Description W. Trevor King 2021-11-18 22:39:36 UTC
[sig-cluster-lifecycle] cluster upgrade should complete in 75m (105m on AWS)

is failing frequently in CI, see:
https://sippy.ci.openshift.org/sippy-ng/tests/4.8/analysis?test=%5Bsig-cluster-lifecycle%5D%20cluster%20upgrade%20should%20complete%20in%2075m%20(105m%20on%20AWS)

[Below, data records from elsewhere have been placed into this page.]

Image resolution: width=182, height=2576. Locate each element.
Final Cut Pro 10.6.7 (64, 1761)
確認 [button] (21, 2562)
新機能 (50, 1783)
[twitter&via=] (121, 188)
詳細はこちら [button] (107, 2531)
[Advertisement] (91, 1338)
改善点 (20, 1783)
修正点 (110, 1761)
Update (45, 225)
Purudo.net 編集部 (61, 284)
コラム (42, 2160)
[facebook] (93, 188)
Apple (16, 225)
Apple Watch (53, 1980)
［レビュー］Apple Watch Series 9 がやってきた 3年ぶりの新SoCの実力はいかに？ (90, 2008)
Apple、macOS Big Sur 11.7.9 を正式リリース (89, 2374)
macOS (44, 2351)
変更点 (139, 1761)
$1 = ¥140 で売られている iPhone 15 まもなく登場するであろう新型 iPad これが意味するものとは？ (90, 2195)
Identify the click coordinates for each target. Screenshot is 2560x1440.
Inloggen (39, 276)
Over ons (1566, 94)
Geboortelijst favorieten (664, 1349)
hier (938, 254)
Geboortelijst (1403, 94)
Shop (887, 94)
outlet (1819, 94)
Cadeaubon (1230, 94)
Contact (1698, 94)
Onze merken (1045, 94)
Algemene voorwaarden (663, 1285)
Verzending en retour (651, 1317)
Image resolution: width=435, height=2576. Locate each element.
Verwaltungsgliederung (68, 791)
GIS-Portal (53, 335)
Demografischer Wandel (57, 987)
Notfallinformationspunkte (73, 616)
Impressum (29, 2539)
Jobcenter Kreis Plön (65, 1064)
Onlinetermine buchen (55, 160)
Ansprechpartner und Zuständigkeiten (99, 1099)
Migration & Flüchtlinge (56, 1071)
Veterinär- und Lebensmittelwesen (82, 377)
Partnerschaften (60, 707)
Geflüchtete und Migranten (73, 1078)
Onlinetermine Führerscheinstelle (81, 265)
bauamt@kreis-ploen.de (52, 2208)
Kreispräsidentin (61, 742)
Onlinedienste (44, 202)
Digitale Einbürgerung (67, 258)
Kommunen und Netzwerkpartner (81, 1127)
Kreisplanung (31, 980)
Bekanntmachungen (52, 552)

For example [1] blocked a 4.8 CI release:

  : [sig-cluster-lifecycle] cluster upgrade should complete in 75m (105m on AWS)	1h16m50s
  upgrade to registry.build03.ci.openshift.org/ci-op-ktnnb79c/release@sha256:326a14fdab07111e77882fdc34f26bed95f2254d3d8868faccd61cfe49f36017 took too long: 76.84 minutes

Common for several minor bumps:

  $ w3m -dump -cols 200 'https://search.ci.openshift.org/?maxAge=96h&type=junit&name=release-master-ci&search=cluster+upgrade+should+complete+in' | grep 'failures match' | grep -v rehearse | sort -V
  periodic-ci-openshift-release-master-ci-4.8-e2e-gcp-upgrade (all) - 37 runs, 46% failed, 6% of failures match = 3% impact
  periodic-ci-openshift-release-master-ci-4.8-upgrade-from-stable-4.7-e2e-azure-ovn-upgrade (all) - 4 runs, 100% failed, 100% of failures match = 100% impact
  periodic-ci-openshift-release-master-ci-4.8-upgrade-from-stable-4.7-e2e-azure-upgrade (all) - 4 runs, 75% failed, 33% of failures match = 25% impact
  periodic-ci-openshift-release-master-ci-4.8-upgrade-from-stable-4.7-e2e-gcp-ovn-upgrade (all) - 2 runs, 100% failed, 100% of failures match = 100% impact
  periodic-ci-openshift-release-master-ci-4.8-upgrade-from-stable-4.7-e2e-gcp-upgrade (all) - 37 runs, 70% failed, 58% of failures match = 41% impact
  periodic-ci-openshift-release-master-ci-4.8-upgrade-from-stable-4.7-e2e-openstack-upgrade (all) - 1 runs, 100% failed, 100% of failures match = 100% impact
  periodic-ci-openshift-release-master-ci-4.8-upgrade-from-stable-4.7-e2e-ovirt-upgrade (all) - 16 runs, 69% failed, 18% of failures match = 13% impact
  periodic-ci-openshift-release-master-ci-4.8-upgrade-from-stable-4.7-e2e-vsphere-upgrade (all) - 9 runs, 33% failed, 67% of failures match = 22% impact
  periodic-ci-openshift-release-master-ci-4.9-upgrade-from-stable-4.8-e2e-azure-ovn-upgrade (all) - 4 runs, 100% failed, 25% of failures match = 25% impact
  periodic-ci-openshift-release-master-ci-4.9-upgrade-from-stable-4.8-e2e-gcp-ovn-upgrade (all) - 2 runs, 50% failed, 100% of failures match = 50% impact
  periodic-ci-openshift-release-master-ci-4.9-upgrade-from-stable-4.8-e2e-gcp-upgrade (all) - 4 runs, 50% failed, 100% of failures match = 50% impact
  periodic-ci-openshift-release-master-ci-4.9-upgrade-from-stable-4.8-e2e-openstack-upgrade (all) - 4 runs, 100% failed, 50% of failures match = 50% impact
  periodic-ci-openshift-release-master-ci-4.9-upgrade-from-stable-4.8-e2e-ovirt-upgrade (all) - 16 runs, 50% failed, 25% of failures match = 13% impact
  periodic-ci-openshift-release-master-ci-4.10-upgrade-from-stable-4.9-e2e-azure-upgrade (all) - 281 runs, 97% failed, 0% of failures match = 0% impact
  periodic-ci-openshift-release-master-ci-4.10-upgrade-from-stable-4.9-e2e-openstack-upgrade (all) - 2 runs, 100% failed, 50% of failures match = 50% impact

[1]: https://prow.ci.openshift.org/view/gs/origin-ci-test/logs/periodic-ci-openshift-release-master-ci-4.8-upgrade-from-stable-4.7-e2e-gcp-upgrade/1461391694523011072

Comment 1 Scott Dodson 2021-11-28 19:32:51 UTC
It was discussed that we'd only loosen these tolerances in 4.9 as the problem doesn't seem present in 4.10 upgrades and if it becomes an issue there we'd prefer fixing whatever regression introduced the increase in upgrade duration rather than amending the tests.